● TASK INSTRUCTIONS
Please show all lines of the records that include "agent".

● DATA UNDER STUDY
******************************
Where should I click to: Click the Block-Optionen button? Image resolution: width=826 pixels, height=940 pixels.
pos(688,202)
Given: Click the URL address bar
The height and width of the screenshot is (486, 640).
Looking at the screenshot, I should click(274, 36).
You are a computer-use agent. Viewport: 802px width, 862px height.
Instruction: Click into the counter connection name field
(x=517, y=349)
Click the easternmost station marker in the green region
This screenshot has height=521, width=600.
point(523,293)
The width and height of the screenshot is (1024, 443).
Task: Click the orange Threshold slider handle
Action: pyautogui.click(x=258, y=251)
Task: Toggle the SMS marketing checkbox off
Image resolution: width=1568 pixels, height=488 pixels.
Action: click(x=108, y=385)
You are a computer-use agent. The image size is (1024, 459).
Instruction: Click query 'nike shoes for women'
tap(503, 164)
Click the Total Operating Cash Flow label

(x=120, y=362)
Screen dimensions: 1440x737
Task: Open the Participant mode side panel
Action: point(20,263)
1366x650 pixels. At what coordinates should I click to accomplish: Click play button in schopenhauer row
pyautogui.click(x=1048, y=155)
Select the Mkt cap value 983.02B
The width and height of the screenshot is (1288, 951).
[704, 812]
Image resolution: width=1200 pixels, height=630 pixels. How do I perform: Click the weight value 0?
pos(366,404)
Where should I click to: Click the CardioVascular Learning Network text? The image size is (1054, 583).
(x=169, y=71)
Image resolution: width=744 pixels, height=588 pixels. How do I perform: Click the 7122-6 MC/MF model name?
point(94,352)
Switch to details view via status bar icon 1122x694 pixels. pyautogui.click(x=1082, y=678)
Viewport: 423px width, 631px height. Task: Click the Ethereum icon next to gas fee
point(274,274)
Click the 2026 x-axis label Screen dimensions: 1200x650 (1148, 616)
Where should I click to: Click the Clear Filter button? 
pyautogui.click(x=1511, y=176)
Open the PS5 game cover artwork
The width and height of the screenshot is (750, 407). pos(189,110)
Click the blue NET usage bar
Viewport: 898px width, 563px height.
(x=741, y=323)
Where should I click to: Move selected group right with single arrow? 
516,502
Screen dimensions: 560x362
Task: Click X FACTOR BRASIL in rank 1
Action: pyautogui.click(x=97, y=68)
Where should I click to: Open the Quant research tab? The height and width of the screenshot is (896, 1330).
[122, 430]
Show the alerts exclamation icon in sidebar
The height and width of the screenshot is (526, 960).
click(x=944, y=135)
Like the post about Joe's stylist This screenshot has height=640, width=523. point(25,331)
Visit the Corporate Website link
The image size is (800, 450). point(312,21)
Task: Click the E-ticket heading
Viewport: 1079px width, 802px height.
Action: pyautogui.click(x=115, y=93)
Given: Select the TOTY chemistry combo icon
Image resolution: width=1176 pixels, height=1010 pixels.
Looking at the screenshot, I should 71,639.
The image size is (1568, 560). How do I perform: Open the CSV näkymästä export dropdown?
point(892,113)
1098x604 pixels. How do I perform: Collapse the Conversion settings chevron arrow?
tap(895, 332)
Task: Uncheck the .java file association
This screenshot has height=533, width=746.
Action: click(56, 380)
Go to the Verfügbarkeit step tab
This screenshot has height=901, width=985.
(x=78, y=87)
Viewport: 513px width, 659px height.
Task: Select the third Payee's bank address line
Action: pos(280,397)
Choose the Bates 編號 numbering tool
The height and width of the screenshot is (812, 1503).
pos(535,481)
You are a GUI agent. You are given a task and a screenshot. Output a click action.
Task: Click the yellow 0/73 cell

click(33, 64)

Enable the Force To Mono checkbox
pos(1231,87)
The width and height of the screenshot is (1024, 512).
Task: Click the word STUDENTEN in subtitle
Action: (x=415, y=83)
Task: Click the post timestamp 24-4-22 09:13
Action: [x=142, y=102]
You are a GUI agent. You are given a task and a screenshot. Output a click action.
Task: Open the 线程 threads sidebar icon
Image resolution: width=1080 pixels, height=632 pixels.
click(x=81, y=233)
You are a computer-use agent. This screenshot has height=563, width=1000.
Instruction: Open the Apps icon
******************************
● RESPONSE AREA
You are a computer-use agent. Viewport: 802px width, 862px height.
You are a computer-use agent. The image size is (1024, 459).
You are a GUI agent. You are given a task and a screenshot. Output a click action.
You are a GUI agent. You are given a task and a screenshot. Output a click action.
You are a computer-use agent. This screenshot has height=563, width=1000.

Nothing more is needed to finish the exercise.